NewDetail

AICEP
Agência para o Investimento e Comércio Externo de Portugal

CABEÇALHO

Este trabalho de investigação “é um contributo fundamental rumo à era da terapia personalizada e com impacto directo na qualidade de vida dos doentes”, sublinha João Nuno Moreira, coordenador do estudo.

Uma nanopartícula de nova geração para combate ao cancro desenvolvida na Universidade de Coimbra (UC) obteve o estatuto de “medicamento órfão” da Agência Europeia do Medicamento (EMA) e da agência norte-americana que regula os medicamentos, a Food and Drug Administration (FDA).

 

A nanopartícula de nova geração de base lipídica, PEGASEMP, foi classificada como “medicamento órfão” pela EMA e pela FDA para o tratamento do mesotelioma, “um tipo de cancro raro que resulta da exposição a amianto”, informou esta terça-feira a UC em comunicado de imprensa.

 

Aquele estatuto constitui “factor facilitador de realização de ensaio clínico em doentes”, sublinha a UC, indicando que os “medicamentos órfãos” são “fármacos orientados para o diagnóstico ou tratamento de doenças raras graves”.

 

A designação atribuída pela EMA e pela FDA é resultado de “complexos estudos realizados, ao longo de vários anos”, no Centro de Neurociências e Biologia Celular (CNC) da UC, em colaboração com centros de investigação portugueses e estrangeiros, sob a liderança de João Nuno Moreira, docente e investigador do CNC e da Faculdade de Farmácia da UC.

EXPERIMENTE:
Responda com base no texto sobre a nanopartícula:
1. Para o tratamento de que doença foi a PEGASEMP classificada como "medicamento órfão"?
2. Que duas agências atribuíram esse estatuto?
3. Em que centro da UC foram realizados os estudos que levaram à designação?
As entradas provêm de uma fonte distinta do texto.

DADOS EM ESTUDO:
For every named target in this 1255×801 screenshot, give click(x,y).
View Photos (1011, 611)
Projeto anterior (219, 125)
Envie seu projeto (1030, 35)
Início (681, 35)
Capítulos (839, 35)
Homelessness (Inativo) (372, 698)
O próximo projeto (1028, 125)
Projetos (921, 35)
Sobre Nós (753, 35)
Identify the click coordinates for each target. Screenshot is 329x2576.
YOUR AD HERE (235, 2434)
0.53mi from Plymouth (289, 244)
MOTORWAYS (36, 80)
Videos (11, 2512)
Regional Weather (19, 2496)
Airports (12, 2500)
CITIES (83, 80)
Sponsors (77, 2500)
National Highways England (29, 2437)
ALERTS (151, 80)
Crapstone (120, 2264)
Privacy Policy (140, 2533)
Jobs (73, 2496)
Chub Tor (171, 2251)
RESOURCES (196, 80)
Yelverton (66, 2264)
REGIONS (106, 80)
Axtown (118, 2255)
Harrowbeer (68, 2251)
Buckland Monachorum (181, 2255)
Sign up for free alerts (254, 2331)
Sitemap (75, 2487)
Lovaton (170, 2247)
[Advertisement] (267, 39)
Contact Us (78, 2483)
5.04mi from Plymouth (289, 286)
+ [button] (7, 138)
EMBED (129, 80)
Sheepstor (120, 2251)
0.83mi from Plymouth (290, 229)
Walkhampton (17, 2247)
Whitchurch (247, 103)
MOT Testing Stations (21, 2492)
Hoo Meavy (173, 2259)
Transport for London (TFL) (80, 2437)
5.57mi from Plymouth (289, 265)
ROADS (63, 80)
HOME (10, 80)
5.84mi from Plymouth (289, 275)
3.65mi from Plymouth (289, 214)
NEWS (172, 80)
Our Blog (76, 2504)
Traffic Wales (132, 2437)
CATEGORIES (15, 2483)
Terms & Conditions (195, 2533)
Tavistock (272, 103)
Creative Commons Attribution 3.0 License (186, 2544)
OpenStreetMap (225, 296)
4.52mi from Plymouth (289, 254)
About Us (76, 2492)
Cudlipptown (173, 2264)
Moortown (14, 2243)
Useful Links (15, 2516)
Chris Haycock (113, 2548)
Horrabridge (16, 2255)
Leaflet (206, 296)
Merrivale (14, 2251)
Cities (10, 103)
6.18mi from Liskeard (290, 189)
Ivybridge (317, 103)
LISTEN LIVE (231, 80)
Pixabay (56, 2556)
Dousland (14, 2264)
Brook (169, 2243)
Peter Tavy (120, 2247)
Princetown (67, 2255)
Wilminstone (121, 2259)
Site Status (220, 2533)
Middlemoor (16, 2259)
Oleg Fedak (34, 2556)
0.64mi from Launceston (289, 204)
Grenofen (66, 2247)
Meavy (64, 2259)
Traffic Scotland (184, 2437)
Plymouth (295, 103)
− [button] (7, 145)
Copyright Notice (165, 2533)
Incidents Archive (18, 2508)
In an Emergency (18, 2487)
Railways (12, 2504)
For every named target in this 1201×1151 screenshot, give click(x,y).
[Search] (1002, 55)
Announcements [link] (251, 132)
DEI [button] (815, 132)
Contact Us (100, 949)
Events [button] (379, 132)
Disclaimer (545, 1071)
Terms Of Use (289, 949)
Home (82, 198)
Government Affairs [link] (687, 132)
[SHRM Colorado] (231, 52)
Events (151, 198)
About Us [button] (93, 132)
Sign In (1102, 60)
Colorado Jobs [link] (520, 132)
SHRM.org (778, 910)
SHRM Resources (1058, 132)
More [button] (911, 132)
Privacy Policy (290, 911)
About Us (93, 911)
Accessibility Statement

PROBLEMA RESOLVIDO:
1. Mesotelioma.
2. A Agência Europeia do Medicamento (EMA) e a Food and Drug Administration (FDA).
3. No Centro de Neurociências e Biologia Celular (CNC).